*What you should do*
Please extend the time-series prediction notebook below, picking up right after its final sentence about the temperature forecast.

Image("images/dataset.jpg", width=600, height=600)


# ### 1.4 Vertical displacement of the wheels of a one dimensional car
# 
# A car is running along a road with speed v(t). A sensor is installed at the front wheel to measure the vertical displacement Hi(t) of the front wheel caused by the road profile. If the wheels and road never lose contact, then the vertical displacement of the rear wheel, Ho(t), can be seen as a variable transport delay of Hi(t), which is  determined by the length L between the two wheels and the speed v(t).
# 
# We define the hyperparameters to use.

# In[17]:


TIMESTEPS_BUMPY = 25
BATCH_SIZE_BUMPY = 128
HIDDEN_BUMPY = 128
LEARNING_BUMPY = 0.001
EPOCHS_BUMPY = 100


# In[18]:


bumpy_params = AttrDict(
    rnn_cell=tf.contrib.rnn.LSTMCell,
    rnn_hidden=HIDDEN_BUMPY,
    optimizer=tf.train.RMSPropOptimizer(learning_rate=LEARNING_BUMPY, decay=0.9),
)


# In[19]:


X = pd.read_csv('example_data/bumpy_road.csv')
y = X['RearTireDisplacement'].copy()
X.drop(['RearTireDisplacement', 'Delay'], inplace=True, axis=1)

X, y, X_shuffle, y_shuffle = rolling_past(X, y, TIMESTEPS_BUMPY)
print(X.shape, y.shape)


# In[20]:


tf.reset_default_graph()
data = tf.placeholder(tf.float32, [None, X.shape[1], X.shape[2]])
target = tf.placeholder(tf.float32, [None, y.shape[-1]])
model = SequencePredictionModel(data, target, bumpy_params)


# In[21]:


sess = tf.Session()
sess.run(tf.global_variables_initializer())


# In[22]:


n_batches = X.shape[0] // BATCH_SIZE_BUMPY
print('Start training')
t0 = time.time()
for i in range(EPOCHS_BUMPY):
    batches = preprocess_batched(X_shuffle, y_shuffle, BATCH_SIZE_BUMPY)
    for index, batch in enumerate(batches):
        feed = {data: batch[0], target: batch[1]}
        error, _ = sess.run([model.error, model.optimize], feed)
        tot_index = i*n_batches + index
        if not tot_index % 100:
            print('{}: {:3.3f}'.format(tot_index + 1, error))
print('Training time: {:3.6f}'.format(time.time()-t0))


# In[23]:


batches = preprocess_batched(X, y, BATCH_SIZE_BUMPY)
y_hat = np.zeros_like(y)
curr = 0
for index, batch in enumerate(batches):
    feed = {data: batch[0]}  # , target: batch[1]}
    prediction, state = sess.run([model.prediction, model.state], feed)
    y_hat[curr:curr+len(prediction)] = prediction
    curr += len(prediction)


# In[24]:


print(y_hat.shape)
print(y.shape)
score = sqrt(mean_squared_error(y, y_hat))
print('Train Score: %.2f RMSE' % (score))


# In[25]:


fig1 = bk.figure(plot_width=800, plot_height=300, tools=tools)
fig1.line(list(range(len(y))), np.ravel(y), legend='target')
fig1.line(list(range(len(y))), np.ravel(y_hat), color='orange', legend='prediction')
left, right = 2000, 2400
fig1.x_range=Range1d(left, right)
ha1 = bk.show(fig1)


# ## 2 Temperature Forecast
# 
# In this section we will focus on constructing a model of a temporal series. Our goal is to predict what value a certain quantity will take few steps in the future. This setting implies the use a regression algorithm to predict the numerical outcome of the temporal series.

*Data segment*
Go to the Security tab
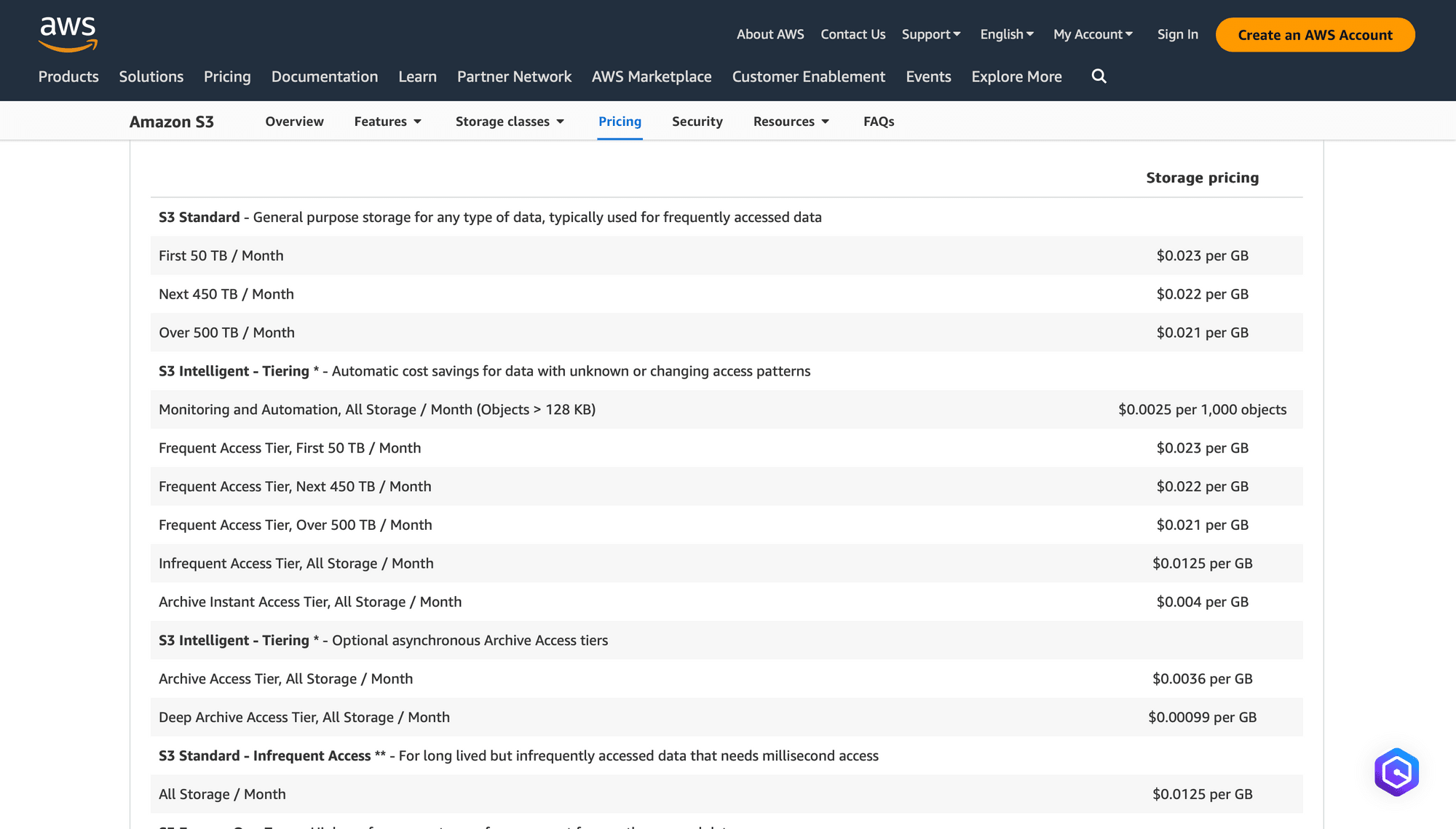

*Exercise result*
# 
# The system we are studying is a building and we are trying to predict its internal temperature based on the measurements of a collection of sensors. The temperature itself is recorded by a sensor and its past values are thus available to the model. Other measurements include the status of cooling and heating systems, as well as other environmental quantities. We will use both the temperature and the other exogenous inputs in the model; most of the signal past value will be available, but we can use engineered features such as the ones based on time that we have constructed in previous section. For example, suppose we want to know the value that the temperature will take the next hour. We know all past values of the temperature and the energy of the cooling system and other signals (exogenous inputs) up to now. However we can use future information as well, because we know all future value of our derived feature up to the time of prediction.
# 
# We need to construct a model that takes into account the nonlinearity of the system and relates past values to future values of temperature. In order to perform well, the model should see enough past value to predict the temperature but not too much to be misleaded. In general ML models are stateless, they see a point in space and decide the output of the model based on the features of that single point. If we use a Multi Layer Perceptron (MLP) for example, we must provide it with lagged values in order to force it to take into account past history. Lagged values are portions of past history provided as a set of features to the algorithm. For example if we consider the past 3 values of a temperature to be meaningful for the algorithm we can reshape the dataset such that the feature at time t are the values of temperature at time t-1, t-2, t-3. The use of lagged values, however, poses two kind of problems. The choice of the number of past values to include is domain specific and it could be different for each feature (for example a feature needs 3 lagged values while another needs more); it is thus another hyperparameter to tune. Moreover using many lagged values increases the dimensionality of the problem and consequently the difficulty to find a model with desired accuracy.

# In[26]:


data = pd.read_csv('example_data/data2.csv', parse_dates=['X0'])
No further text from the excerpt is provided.